There is also something very paternalistic and patronising about this “we will kick you out for your own good” argument. Can’t we trust that teachers can decide for themselves when and how to work? Some teachers would prefer to get home early to work in the comfort of their own home; others might prefer to leave their heavy books at school by staying a few late nights in their classroom.
In my view, a school opening late simply gives teachers more freedom and flexibility in how they approach their tasks. Some groups of teachers might be crying out for a late opening school more than others. New teachers, often working hard to establish themselves and get to grips with new systems, might be the most reluctant to cause a fuss. And there will be teachers whose working conditions at home are, unfortunately, far from ideal.
Won’t they expect us to stay?
This is where the second defence of an early closing time comes in: we can’t leave teachers to decide for themselves when to leave work as they will feel forced to stay at school until whatever the closing time is. School leaders might keep tabs on who works the latest, and punish those who they see skipping merrily out of the school gates at 4:30.
I think that these are legitimate concerns, and teachers should be wary of their leadership fostering a culture of long-hours and excessive monitoring. However, this seems an independent issue to whether the school opens late. A school can open late without checking up on its teachers.
All of the leaders I’ve spoken to have said they are well aware that some teachers have families they need to get back to, and that all teachers have their own preference for working at this time or that. They are interested in whether the teacher is doing a good job, not whether they’re winning some bizarre endurance game.
But the pressure to stay late might not come from up high, but instead from colleagues simply looking down the corridor at who still has their light on.
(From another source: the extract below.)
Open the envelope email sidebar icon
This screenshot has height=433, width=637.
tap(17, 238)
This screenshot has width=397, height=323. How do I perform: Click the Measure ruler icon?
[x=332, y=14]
I think this is what it ultimately comes down to, and where most disagreement will actually lie.
Is it possible for a school to open late without having a culture of soft pressure on teachers to compare their work hours to others, ultimately leading to them working a couple more hours a night? I personally think it is possible and should be something a school strives for.
Have the conversation
So this is my opinion on the issue. I know lots of teachers at my school who think the opposite. I hope all will agree that at a time when workload is driving so many teachers from the profession, we need open and honest discussions about issues like these, and all school leaders should consult their staff on their views.
I also believe that if we increase the quality of the conversation between teachers inside schools, and those outside who are considering working there, then we can ensure that teachers find the right schools for them. Perhaps some teachers will always prefer a late-opening school, while others will prefer to have this decision taken out of their hands.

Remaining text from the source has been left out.